Теперь, отправив самого себя на пенсию, он почти жалел, что больше не ходит в магазин, ведь тогда он мог бы занять свое место среди таких же служащих, шагая по утренним улицам. Вместо этого он купит газету, внимательно прочтет ее за завтраком, после чего снова выйдет в город — купить чего-нибудь на обед. Повар из него был никудышный; ничто не мешало ему питаться в городе, но он ощущал, что выделяется своим одиночеством, и предпочитал дома придумывать, куда отправиться потом и как провести остаток дня. Пожалуй, подойдет галерея, книжная лавочка в центре города. Это была напряженная, осторожно проживаемая жизнь. У него больше не лежала душа к путешествиям в одиночестве, чемоданы были сосланы в кладовку, в подвал. Он полюбил ночные часы, хотя спал плохо. Его родители имели обыкновение ложиться вскоре после ужина. К половине девятого их убогая квартирка умолкала. И вот теперь то молчание обрело эхо. Герц тоже рано ложился, познав отчаяние, которое побуждало к этому его родителей. В такие мгновения его привычная улыбка меркла, и так же, как это бывало много лет назад, сны были его единственной наградой, его единственным правом, полученным по рождению.
После ванны и бритья он почувствовал себя более уверенно, напомадился и надушился, что не сильно отразилось на его внешности, однако являлось неким джентльменским ритуалом, тоже своего рода фамильной чертой, оставшейся с лучших времен. В таком виде он уже мог осилить новый день; Герц дополнил ритуал чисткой пальто и ботинок и напоследок пригладил ладонью волосы.

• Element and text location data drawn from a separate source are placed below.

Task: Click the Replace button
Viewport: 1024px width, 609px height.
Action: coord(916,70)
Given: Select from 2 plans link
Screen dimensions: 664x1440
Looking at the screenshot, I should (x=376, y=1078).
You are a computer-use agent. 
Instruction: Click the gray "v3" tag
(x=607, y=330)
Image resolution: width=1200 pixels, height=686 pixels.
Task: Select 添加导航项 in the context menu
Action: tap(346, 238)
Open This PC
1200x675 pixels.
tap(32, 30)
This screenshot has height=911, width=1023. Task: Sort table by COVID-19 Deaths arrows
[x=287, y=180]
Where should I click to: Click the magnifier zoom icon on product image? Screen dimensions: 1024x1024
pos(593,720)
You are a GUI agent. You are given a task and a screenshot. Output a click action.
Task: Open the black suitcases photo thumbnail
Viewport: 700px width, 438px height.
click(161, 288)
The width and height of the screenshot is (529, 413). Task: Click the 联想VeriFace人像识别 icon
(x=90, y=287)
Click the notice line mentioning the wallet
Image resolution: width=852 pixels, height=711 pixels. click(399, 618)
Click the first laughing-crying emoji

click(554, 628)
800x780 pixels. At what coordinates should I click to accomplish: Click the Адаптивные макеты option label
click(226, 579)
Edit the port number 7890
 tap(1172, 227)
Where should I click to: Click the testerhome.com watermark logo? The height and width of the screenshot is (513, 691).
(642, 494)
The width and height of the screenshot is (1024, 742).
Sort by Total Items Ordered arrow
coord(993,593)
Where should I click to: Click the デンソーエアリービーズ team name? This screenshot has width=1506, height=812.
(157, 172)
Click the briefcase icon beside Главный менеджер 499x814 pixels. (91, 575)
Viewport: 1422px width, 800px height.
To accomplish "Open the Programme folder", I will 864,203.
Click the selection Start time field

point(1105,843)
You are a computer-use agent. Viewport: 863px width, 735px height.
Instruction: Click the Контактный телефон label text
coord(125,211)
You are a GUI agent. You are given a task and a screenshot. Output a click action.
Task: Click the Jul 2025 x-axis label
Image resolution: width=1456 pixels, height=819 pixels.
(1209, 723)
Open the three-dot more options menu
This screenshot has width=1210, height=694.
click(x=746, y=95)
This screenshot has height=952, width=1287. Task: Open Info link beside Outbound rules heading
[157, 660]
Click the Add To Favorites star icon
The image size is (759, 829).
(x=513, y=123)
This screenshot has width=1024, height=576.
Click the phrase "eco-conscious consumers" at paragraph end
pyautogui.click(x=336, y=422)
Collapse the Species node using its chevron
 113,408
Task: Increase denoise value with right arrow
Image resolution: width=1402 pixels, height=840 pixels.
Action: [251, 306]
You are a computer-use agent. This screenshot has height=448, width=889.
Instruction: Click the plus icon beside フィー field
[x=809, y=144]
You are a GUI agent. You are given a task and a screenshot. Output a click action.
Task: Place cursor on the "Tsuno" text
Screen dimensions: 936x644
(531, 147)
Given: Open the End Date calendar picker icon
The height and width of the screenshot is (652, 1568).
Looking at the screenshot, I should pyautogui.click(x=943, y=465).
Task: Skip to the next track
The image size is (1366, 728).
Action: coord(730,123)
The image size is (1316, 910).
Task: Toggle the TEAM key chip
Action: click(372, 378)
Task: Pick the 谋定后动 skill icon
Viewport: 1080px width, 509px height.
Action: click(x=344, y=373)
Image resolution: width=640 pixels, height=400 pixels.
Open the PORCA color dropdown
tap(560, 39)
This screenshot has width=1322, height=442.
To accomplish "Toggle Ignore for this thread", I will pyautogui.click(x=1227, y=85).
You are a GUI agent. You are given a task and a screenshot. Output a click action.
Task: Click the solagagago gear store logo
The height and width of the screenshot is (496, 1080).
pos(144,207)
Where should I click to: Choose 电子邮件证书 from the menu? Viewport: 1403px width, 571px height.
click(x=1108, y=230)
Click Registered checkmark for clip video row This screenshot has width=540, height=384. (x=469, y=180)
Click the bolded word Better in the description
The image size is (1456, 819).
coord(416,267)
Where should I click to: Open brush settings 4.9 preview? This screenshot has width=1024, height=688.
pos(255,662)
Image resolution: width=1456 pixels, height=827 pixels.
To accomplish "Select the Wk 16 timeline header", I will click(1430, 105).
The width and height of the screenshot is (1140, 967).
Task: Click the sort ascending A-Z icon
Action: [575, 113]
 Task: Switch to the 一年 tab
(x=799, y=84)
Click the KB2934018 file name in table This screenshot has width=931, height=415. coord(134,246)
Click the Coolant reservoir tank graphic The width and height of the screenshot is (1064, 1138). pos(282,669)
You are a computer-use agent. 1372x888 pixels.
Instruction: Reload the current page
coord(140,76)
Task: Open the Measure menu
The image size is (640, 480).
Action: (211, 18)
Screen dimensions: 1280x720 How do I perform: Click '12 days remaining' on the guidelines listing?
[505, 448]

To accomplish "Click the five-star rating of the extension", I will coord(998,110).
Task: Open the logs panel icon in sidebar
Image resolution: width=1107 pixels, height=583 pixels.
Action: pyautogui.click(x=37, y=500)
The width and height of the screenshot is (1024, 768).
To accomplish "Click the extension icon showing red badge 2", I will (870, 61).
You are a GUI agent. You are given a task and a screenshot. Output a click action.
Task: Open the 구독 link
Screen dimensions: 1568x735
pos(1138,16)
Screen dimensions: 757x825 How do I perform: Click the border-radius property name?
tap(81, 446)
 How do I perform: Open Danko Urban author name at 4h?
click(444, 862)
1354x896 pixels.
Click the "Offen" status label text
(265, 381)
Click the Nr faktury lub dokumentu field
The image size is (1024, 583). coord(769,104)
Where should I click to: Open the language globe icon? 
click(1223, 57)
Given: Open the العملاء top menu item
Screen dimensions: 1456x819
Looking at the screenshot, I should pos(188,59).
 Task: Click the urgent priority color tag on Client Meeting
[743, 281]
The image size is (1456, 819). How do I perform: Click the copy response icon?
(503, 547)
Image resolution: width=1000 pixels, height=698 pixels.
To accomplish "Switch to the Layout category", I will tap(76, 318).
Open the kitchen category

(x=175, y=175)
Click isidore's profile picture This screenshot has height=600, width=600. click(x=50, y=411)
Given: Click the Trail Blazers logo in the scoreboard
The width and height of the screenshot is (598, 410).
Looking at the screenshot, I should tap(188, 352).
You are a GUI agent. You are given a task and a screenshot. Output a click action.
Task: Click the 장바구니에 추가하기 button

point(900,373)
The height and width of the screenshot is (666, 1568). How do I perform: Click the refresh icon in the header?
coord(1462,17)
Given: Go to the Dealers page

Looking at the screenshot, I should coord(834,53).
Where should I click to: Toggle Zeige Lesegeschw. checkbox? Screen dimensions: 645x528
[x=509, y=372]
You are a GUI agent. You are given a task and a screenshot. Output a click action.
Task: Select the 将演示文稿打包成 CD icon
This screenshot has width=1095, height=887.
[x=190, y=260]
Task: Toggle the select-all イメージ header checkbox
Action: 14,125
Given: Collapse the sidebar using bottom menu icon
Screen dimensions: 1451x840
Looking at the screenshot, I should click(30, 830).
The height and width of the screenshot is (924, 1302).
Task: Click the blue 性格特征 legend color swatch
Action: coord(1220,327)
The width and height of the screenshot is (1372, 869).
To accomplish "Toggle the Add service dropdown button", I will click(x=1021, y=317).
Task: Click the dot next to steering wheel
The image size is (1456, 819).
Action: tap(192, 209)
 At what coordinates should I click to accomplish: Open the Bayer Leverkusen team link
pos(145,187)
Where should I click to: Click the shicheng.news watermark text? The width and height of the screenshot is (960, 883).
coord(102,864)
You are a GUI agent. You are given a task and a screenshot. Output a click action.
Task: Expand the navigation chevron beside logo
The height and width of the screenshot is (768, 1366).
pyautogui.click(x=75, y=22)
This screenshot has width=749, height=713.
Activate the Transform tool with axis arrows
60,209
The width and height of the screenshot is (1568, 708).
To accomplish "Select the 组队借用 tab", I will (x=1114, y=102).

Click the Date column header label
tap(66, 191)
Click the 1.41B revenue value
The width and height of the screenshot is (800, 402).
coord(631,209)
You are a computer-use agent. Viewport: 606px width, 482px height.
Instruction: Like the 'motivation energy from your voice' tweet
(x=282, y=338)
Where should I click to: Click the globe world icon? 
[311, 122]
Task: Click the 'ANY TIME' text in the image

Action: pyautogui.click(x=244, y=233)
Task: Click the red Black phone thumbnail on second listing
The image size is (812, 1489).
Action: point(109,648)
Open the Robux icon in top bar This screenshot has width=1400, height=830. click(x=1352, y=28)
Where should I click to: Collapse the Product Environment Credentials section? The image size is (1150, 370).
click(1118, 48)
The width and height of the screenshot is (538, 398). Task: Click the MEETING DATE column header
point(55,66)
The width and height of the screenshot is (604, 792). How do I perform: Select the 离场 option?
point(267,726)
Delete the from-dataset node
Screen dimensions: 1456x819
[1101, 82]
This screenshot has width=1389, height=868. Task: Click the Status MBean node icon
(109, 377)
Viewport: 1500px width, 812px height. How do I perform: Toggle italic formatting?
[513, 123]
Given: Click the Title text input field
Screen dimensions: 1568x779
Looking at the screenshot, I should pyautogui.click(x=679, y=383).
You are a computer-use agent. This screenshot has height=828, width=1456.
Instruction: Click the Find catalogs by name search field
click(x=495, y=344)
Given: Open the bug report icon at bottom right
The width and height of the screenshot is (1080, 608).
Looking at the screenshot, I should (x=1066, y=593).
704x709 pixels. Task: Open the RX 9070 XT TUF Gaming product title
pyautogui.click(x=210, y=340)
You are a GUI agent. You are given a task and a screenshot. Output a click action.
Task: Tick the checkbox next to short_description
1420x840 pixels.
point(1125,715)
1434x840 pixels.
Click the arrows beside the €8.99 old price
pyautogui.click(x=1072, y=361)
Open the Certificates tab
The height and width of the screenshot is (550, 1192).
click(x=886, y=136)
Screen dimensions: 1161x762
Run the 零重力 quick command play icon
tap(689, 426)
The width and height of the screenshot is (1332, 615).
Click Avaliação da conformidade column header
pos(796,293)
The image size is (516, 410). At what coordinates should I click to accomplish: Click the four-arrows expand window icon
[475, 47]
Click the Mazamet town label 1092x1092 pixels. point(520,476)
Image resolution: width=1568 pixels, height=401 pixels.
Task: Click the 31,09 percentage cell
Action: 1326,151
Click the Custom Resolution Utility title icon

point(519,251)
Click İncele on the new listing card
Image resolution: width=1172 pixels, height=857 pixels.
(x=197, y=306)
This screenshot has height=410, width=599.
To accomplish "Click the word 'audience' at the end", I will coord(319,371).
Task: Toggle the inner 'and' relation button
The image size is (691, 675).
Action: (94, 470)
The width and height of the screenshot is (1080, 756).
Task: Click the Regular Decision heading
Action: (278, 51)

Его манила улица, иллюзия жизни, общения. В такие минуты он никому не завидовал, да он знал не так уж много людей, которым стоило бы завидовать. Одиночество воспитало в нем стоицизм, на помощь которого он надеялся. Герц похлопал по нагрудному карману, чтобы удостовериться, что таблетки на месте. Он не считал, что они чего-то стоят, но полагал, что в его возрасте все глотают таблетки. Да и молодой человек, который сейчас его пользовал, глядел на него так доверчиво, словно его собственное здоровье зависело от того, будет Герц его слушаться или нет. На этот раз даже и дождя не было. Герц подумал, что можно позвонить бывшей жене и пригласить ее на обед. Хотя расстались они без сожаления, он по-прежнему с нетерпением ждал встречи с ней и считал, что она разделяет это чувство. Развелись они полюбовно. Герц воспринимал развод как еще одно хорошее дело, которое ему удалось. Так же думала и его бывшая. Это воспоминание доставило ему мрачное удовольствие. Но странно — горечи не было. Когда он думал о ней, что случалось нечасто, его посещала улыбка. Пообедаем, подумал он, потом сходим в кино, если она будет свободна. Обретя, таким образом, цель, он пошел покупать «Таймс».